I want to create gene data-set (as big as possible), hence I am using several gene annotations. However, genes in different annotations overlap (it's the same gene). For reducing biases I overlap different annotations and if genes overlap leave only one gene.

Question:

To ensure this overlap I was thinking to expand gene coordinates - is this necessary? If so, how big extension should be (5bp/100bp)?

Example:

Want to create lncRNA data-set (in the following steps it will be used to search for genomic features).
Input:

1. GENCODE lncRNA annotation (version 18 - 04/09/2013);
2. Cabili lncRNA annotation (Cabili et al., 2011 (CSHLP)).

Workflow:

1. Extract GENCODE genes start/end coordinates;
2. Extract Cabili genes start/end coordinates;
3. Extend Cabili coordinates ( -/+ nbp );
4. Use BedTools intersect;
5. If genes intersect leave GENCODE gene (as it's a newer annotation (though this step is really subjective)).

I do realize that this extension question depends on the situation and how reliable annotation is, but still hope that someone could suggest something.

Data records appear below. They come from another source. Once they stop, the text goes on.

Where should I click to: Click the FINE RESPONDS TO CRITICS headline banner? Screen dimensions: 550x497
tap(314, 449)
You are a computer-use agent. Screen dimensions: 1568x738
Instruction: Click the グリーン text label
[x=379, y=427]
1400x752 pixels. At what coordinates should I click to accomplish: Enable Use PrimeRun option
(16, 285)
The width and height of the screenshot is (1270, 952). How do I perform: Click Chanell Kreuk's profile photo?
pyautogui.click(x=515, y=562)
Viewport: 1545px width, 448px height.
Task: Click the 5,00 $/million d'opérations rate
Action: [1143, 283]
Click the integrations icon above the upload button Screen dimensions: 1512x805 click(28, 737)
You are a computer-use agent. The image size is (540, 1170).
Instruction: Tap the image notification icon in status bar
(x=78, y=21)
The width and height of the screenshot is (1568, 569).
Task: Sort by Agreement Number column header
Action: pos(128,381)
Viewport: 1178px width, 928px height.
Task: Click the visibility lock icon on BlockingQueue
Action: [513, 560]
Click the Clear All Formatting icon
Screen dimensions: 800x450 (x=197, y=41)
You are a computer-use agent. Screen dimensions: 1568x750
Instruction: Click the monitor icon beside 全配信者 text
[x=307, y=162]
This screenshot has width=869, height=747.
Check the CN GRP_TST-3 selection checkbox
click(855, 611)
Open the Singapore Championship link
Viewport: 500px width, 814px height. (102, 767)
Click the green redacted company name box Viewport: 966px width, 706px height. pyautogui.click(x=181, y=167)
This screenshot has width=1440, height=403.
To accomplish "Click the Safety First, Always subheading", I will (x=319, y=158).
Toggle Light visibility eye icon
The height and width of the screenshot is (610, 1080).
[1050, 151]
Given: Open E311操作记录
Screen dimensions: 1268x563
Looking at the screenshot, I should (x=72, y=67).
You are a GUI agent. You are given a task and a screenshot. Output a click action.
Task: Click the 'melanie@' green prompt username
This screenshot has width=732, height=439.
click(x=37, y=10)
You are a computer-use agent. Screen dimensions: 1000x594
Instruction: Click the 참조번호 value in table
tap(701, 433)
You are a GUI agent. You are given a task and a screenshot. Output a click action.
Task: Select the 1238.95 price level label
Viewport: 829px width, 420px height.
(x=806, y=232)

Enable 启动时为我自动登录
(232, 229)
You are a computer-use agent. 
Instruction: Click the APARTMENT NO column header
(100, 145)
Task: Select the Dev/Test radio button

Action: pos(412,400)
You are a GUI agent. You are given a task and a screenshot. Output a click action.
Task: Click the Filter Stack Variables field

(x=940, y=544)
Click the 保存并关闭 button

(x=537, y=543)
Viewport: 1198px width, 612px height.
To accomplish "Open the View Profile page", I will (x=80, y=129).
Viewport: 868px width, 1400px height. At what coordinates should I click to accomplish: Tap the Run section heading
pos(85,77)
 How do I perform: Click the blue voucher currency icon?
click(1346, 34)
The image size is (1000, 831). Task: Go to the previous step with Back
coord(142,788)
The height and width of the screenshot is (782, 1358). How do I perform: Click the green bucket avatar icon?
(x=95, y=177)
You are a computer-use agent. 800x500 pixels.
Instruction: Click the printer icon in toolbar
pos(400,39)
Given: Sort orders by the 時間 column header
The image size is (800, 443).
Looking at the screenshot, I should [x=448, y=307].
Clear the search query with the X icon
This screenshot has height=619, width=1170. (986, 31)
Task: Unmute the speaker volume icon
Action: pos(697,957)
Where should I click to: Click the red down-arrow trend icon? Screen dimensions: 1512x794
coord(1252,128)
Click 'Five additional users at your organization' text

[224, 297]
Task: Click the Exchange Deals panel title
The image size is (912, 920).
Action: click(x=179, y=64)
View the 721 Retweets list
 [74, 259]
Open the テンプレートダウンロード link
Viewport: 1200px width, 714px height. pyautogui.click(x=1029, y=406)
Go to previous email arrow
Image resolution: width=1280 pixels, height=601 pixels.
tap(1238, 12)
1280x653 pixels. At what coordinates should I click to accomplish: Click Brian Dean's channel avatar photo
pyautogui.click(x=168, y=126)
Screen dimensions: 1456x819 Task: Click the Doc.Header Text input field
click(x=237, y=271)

My first instinct is that arbitrarily extending coordinates to try to resolves differences between two annotations is a dangerous practice. You wouldn't want to accidently combine two nearby features of no related function just because of their proximity. I'm not sure what kind of organism you are working with, but there are such things as annotation combiners that are specifically designed to use various forms of evidence from several programs to build a final, comprehensive annotation. JIGSAW comes to mind, and a quick websearch found this link, but you should search for other combiners to fit your need. For example, I think JIGSAW is only for eukaryotes, while something like GenePRIMP is only for prokaryotes.